Antes viver fosse de fato viver, livre como dizem ser os pássaros, com saúde, sem colocados sobre ordens ou mentiras. A questão é que: viver não é estar vivo ou poder mover-se, viver não é ser sacro e não viver, viver não abrange longas galáxias ou destinos. Viver é uma simples mistura de criatura e criador num corpo só, ou sem corpo, sem vida, sem nada.

É inútil que eu explique várias vezes o que é ser vivo se não sei se sou completamente, se não sei se estarei para concluir o que digo, se não sei o que espera do outro lado da cortina fechada.

Poetizar a vida é a melhor forma de não enlouquecer depressa, de não perder no caminho pedaços da alma, ou de não usar as letras para um desvão do tempo, como faço sem censura todos os dias que me vejo assim, perdido no espaço entre os segundos.

segunda-feira, 29 de março de 2010

Estirpe

Aquela casa, aquele mar, já não tinham o mesmo efeito.

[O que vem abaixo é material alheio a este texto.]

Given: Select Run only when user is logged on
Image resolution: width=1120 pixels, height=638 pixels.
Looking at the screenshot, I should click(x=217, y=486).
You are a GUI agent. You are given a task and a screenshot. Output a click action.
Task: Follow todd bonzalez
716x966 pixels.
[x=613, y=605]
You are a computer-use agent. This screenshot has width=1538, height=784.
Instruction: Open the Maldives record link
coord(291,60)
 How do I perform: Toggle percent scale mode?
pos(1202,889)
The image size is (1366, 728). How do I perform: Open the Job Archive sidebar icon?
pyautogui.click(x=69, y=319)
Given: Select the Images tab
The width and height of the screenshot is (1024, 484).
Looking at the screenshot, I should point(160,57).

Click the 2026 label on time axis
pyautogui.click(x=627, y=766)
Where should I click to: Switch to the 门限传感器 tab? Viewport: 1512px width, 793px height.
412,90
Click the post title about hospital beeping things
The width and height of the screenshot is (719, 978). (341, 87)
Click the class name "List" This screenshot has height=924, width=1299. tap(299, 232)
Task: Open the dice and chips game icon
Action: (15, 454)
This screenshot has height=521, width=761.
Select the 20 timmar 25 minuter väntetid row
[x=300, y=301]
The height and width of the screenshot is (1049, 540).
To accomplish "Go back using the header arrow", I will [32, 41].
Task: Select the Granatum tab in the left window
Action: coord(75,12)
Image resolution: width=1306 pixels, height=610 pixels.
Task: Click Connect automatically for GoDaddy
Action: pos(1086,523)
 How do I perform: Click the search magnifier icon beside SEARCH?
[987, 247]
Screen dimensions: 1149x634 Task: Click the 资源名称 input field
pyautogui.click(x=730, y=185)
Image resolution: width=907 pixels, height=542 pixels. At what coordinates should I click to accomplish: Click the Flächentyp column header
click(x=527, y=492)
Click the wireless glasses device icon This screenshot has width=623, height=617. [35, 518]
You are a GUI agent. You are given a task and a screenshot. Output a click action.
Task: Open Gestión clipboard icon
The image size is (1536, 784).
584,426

Antes sequer de nascer o Sol, morria o mesmo em brilho. Poderia afirmar-me um figurante a mais, um perdido na sala apertada que se perde para nunca mais. Um corpo ressequido cobria a mesa sem velas, a mesa desprovida de qualquer espaço além do necessário para um corpo. E quantos corpos já não tinham ali pousado, para que outros chorem o triste adeus da despedida, para que chorem a tristeza de ainda ter de subsistir. E sei que subsistir é uma forma de ignorar a certeza que está sobre todas as outras.
Velar um ex-bordejante tenha sido talvez um prefácio ideal para um novo contexto de vida. Um novo contexto de morte.

Morrer é a única estirpe, que é a estirpe do amor.